Publié le 12 Jan 2021 - 00:27
Me DOUDOU NDOYE, SUR LA CANDIDATURE DE MACKY SALL EN 2024

Le Conseil constitutionnel ne pourra pas la refuser 

 

L’ancien garde des Sceaux voit un scénario à la Abdoulaye Wade se représenter en 2024, si Macky Sall décide de se présenter pour la Présidentielle. 

 

Le président de la République aurait-il piégé les Sénégalais, lors des réformes constitutionnelles opérées en 2016 ? Sans l’affirmer, Me Doudou Ndoye semble le penser. Ces changements apportés à la loi fondamentale sénégalaise pour interdire un troisième mandat, l’avocat est d’avis que Macky Sall ne se les a pas appliqué en tant que chef d’Etat en exercice, au moment des modifications.

Hier, sur le plateau d’iRadio, l’ancien ministre de la Justice a soutenu que le président Macky Sall peut se présenter à la Présidentielle de 2024 : ‘’Aucune loi, aucune Constitution ne lui interdit d’être candidat. Tant que cette Constitution existe, personne ne pourra l’en empêcher.’’

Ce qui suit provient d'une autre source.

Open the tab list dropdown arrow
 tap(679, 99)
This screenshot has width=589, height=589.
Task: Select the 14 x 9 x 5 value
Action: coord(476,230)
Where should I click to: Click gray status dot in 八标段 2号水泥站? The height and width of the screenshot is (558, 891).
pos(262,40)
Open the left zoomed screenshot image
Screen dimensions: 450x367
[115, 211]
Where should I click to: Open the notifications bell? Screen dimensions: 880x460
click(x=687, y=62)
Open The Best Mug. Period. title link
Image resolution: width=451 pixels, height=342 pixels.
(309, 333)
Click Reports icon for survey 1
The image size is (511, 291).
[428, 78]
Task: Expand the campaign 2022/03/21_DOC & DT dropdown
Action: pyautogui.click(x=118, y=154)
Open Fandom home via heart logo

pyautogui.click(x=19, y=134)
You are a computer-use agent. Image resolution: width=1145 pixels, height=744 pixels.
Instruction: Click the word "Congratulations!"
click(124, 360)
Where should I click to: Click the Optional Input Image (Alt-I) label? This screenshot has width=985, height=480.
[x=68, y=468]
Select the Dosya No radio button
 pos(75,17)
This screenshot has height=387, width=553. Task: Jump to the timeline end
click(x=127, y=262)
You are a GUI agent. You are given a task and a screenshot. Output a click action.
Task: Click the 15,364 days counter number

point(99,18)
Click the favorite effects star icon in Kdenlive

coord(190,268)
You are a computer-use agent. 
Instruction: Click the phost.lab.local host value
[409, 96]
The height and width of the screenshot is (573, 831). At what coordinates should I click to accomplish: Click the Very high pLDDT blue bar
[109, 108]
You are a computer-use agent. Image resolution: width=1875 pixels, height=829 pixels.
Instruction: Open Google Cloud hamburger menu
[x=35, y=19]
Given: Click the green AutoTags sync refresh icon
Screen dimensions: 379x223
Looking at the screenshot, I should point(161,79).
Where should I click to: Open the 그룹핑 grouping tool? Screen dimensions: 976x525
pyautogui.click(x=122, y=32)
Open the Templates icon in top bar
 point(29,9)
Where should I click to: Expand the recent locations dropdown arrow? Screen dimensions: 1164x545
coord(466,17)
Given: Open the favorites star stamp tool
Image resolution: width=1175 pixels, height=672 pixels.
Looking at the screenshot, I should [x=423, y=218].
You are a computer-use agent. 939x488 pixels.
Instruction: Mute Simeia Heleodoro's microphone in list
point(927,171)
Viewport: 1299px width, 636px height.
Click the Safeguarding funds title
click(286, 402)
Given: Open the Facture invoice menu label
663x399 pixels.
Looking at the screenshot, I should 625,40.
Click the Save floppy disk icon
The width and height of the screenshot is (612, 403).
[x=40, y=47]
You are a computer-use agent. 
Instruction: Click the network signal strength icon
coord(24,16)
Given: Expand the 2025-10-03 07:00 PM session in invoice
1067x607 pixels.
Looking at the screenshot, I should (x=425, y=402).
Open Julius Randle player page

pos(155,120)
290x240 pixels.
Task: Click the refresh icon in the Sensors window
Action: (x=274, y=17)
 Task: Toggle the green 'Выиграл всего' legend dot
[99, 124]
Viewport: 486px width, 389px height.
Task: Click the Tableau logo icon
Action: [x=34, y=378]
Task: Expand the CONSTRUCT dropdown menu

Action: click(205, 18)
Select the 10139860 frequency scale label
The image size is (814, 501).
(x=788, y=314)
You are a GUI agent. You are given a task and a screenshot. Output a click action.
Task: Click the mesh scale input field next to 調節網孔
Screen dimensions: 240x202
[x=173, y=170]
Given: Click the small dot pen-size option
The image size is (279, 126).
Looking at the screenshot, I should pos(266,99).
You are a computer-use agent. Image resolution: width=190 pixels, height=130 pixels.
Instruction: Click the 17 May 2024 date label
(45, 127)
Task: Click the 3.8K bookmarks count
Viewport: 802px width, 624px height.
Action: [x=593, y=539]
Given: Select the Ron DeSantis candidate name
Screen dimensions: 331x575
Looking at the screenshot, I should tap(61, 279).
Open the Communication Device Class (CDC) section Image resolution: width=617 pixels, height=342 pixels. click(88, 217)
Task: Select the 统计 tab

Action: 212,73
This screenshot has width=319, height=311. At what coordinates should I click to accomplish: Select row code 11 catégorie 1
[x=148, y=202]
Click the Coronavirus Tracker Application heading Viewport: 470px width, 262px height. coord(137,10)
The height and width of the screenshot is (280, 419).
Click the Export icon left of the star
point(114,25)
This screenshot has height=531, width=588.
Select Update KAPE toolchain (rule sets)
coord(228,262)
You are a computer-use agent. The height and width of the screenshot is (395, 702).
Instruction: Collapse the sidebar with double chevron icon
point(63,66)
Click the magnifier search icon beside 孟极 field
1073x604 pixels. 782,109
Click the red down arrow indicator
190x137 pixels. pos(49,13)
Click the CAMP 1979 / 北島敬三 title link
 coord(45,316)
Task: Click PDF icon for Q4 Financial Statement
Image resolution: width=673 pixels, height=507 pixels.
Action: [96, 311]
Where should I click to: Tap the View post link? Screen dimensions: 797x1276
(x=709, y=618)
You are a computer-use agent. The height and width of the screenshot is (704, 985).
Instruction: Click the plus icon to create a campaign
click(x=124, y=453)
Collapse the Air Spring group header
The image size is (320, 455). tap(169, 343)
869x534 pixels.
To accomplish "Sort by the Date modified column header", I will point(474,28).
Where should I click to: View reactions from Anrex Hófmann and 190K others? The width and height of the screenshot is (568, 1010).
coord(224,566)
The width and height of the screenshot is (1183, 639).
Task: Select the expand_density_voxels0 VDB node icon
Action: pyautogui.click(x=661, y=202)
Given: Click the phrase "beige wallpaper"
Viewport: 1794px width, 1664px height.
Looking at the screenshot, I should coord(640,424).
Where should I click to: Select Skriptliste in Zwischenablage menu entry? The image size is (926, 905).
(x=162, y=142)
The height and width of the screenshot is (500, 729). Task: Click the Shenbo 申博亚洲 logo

Les principales mesures institutionnelles de cette révision constitutionnelle furent la réduction du mandat présidentiel de sept à cinq ans à partir de 2019 et la précision sur le nouveau texte que ‘’nul ne peut exercer plus de deux mandats consécutifs’’. Mais ce dernier point fait débat, depuis la réélection effective de Macky Sall pour un mandat de 5 ans. La loi étant en principe non-rétroactive, la prise en compte du premier mandat de 7 ans pose bon nombre de questions et occasionne de multiples réactions.   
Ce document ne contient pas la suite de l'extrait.